Set down, exactly as they stand, the lines from the one containing "Where should I click to: Click the" through the last line of the records below, leaving every picture out.

**DATASET CONTENT:**
BEGIN
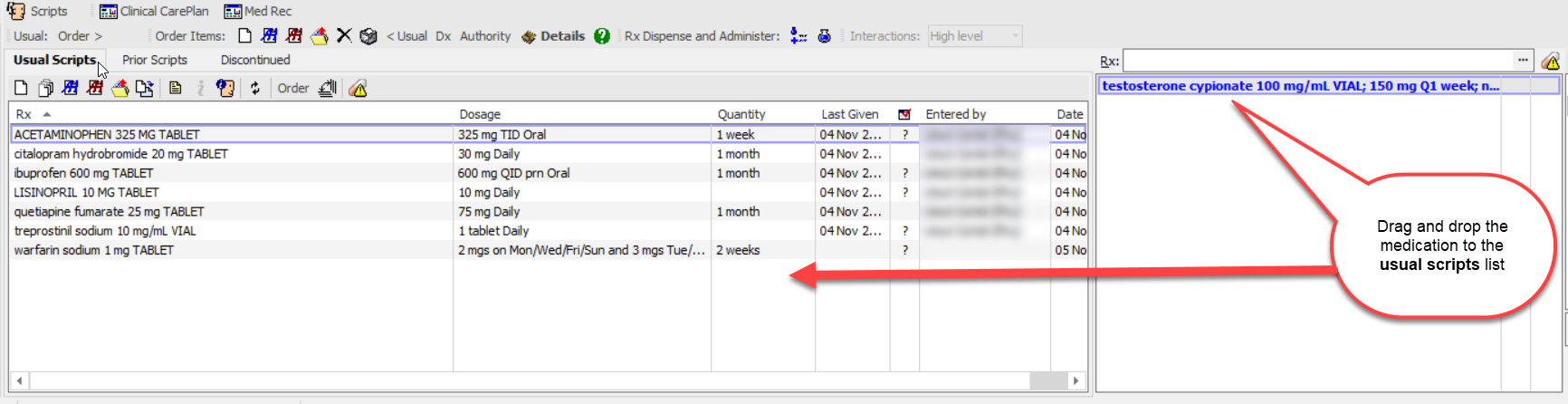Image resolution: width=1568 pixels, height=404 pixels.
Task: Open the Med Rec section
Action: coord(258,11)
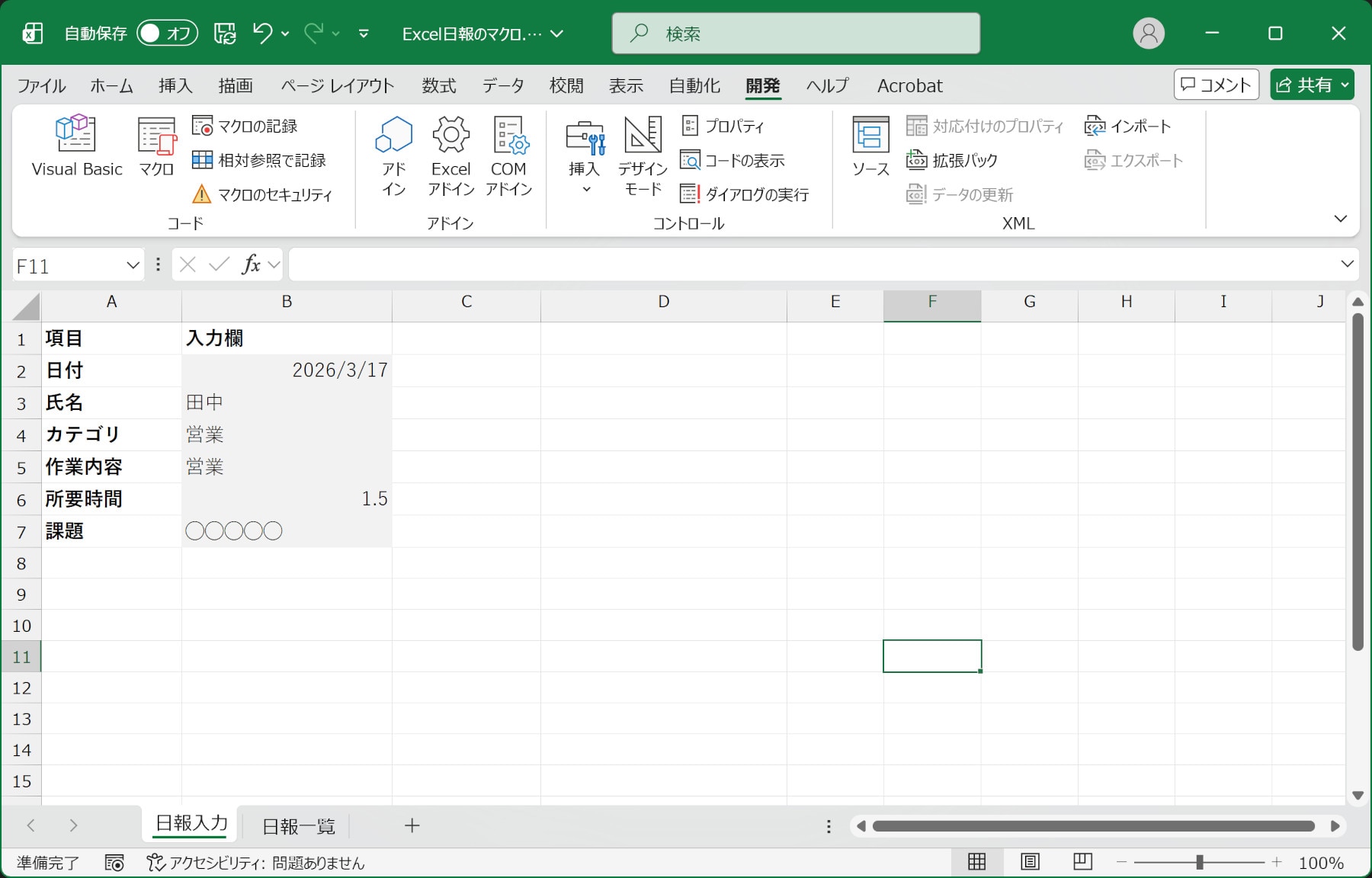Open the XML ソース pane
Image resolution: width=1372 pixels, height=878 pixels.
[x=870, y=146]
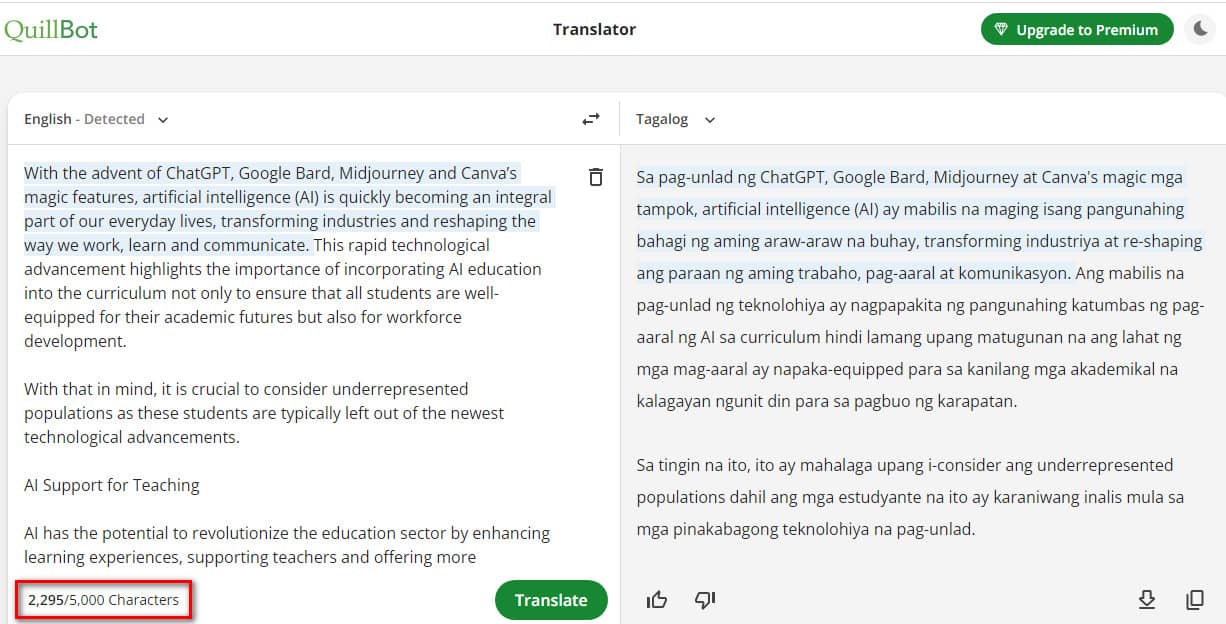Swap source and target languages
Image resolution: width=1226 pixels, height=624 pixels.
(591, 119)
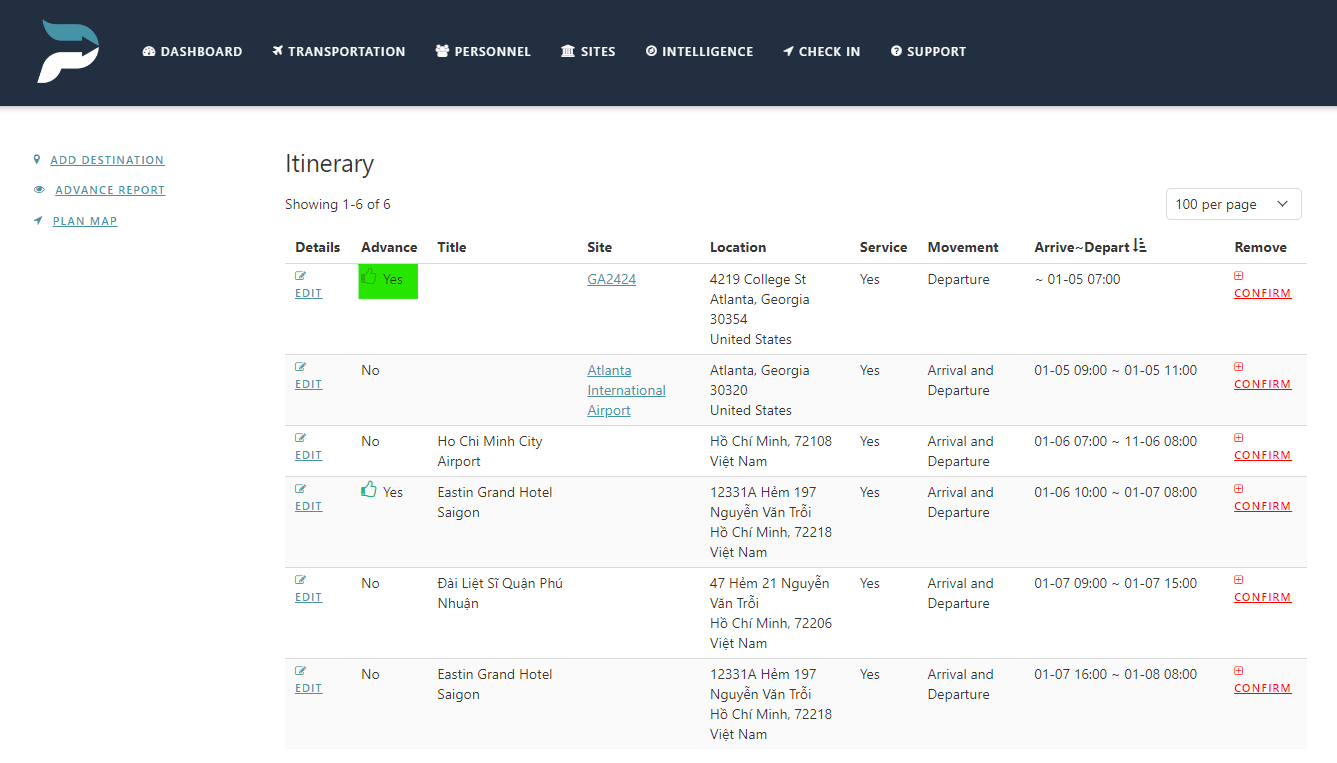Open the GA2424 site link

coord(611,279)
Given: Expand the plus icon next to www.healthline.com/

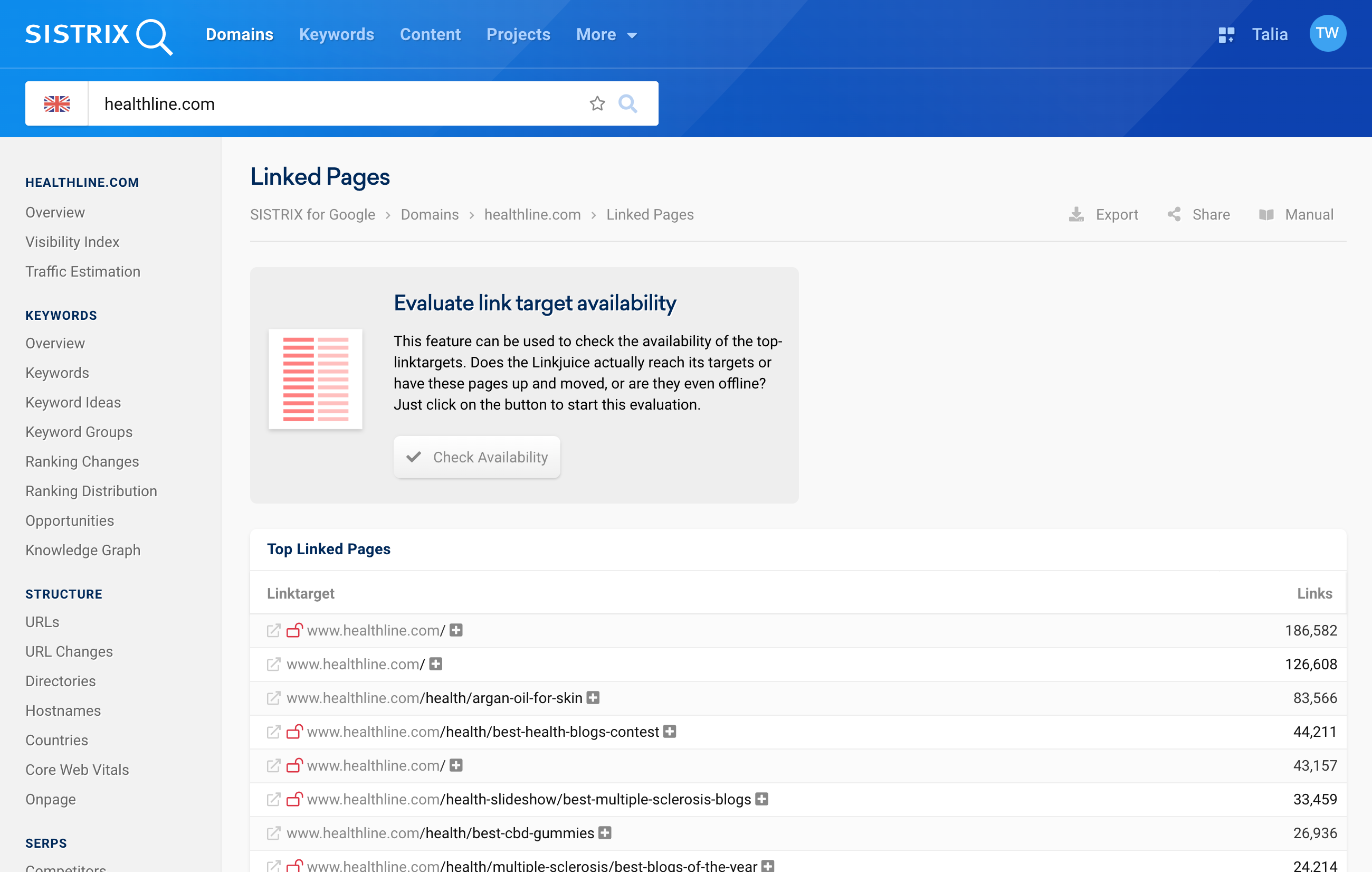Looking at the screenshot, I should (455, 630).
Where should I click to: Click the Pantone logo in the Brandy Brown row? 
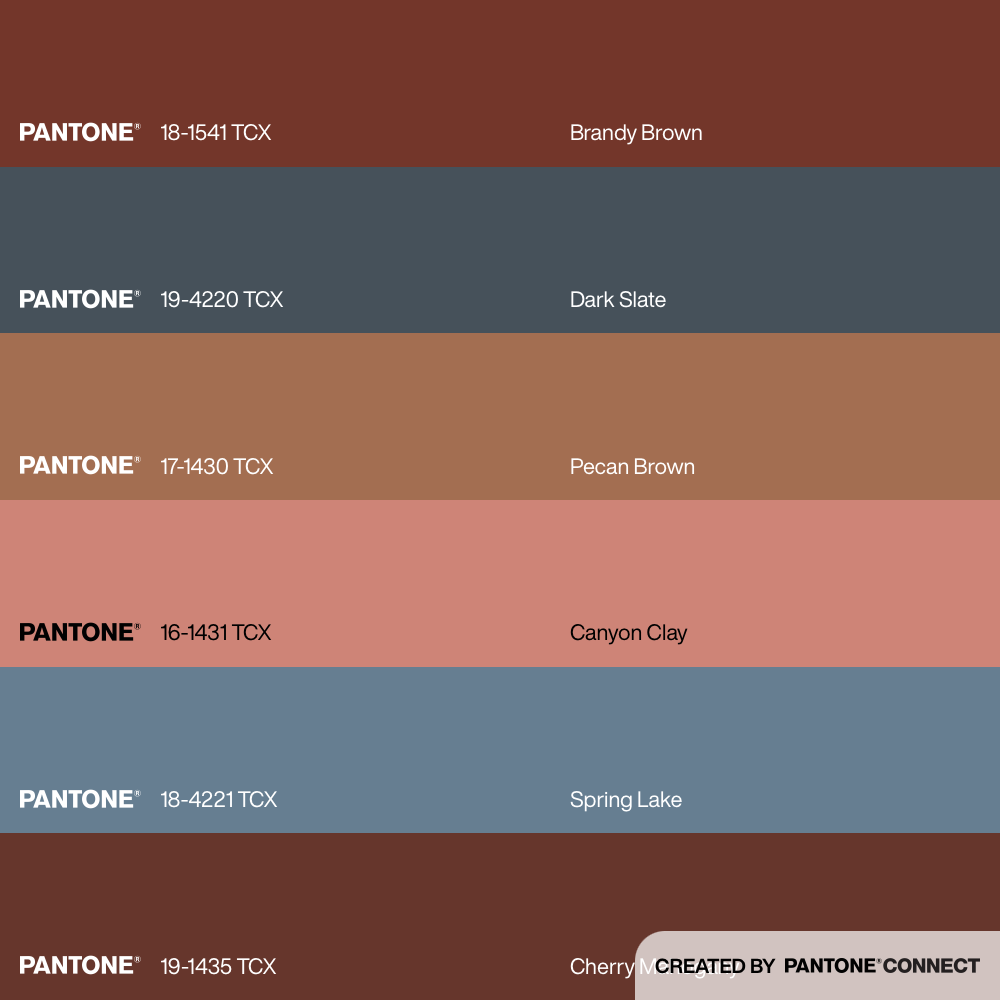79,132
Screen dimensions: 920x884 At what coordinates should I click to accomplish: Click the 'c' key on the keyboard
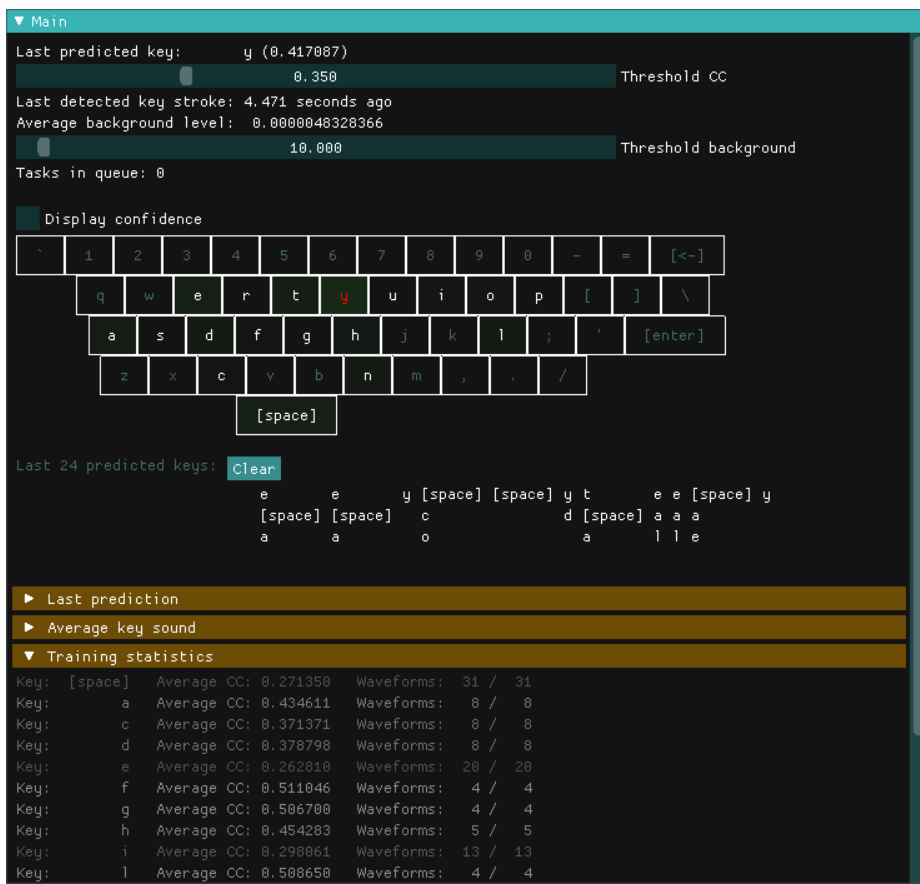pos(222,376)
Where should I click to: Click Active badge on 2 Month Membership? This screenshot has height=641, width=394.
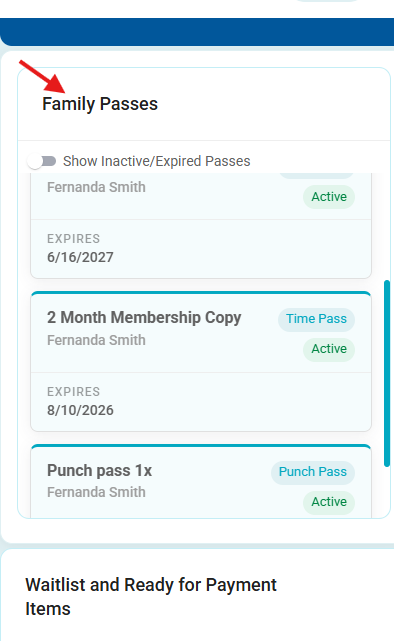329,349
END
**FINISHED EXERCISE:**
Where should I click to: Click the Pantone logo in the Brandy Brown row? 
79,132
Screen dimensions: 920x884 At what coordinates should I click to accomplish: Click the 'c' key on the keyboard
pos(222,376)
Where should I click to: Click Active badge on 2 Month Membership? This screenshot has height=641, width=394.
329,349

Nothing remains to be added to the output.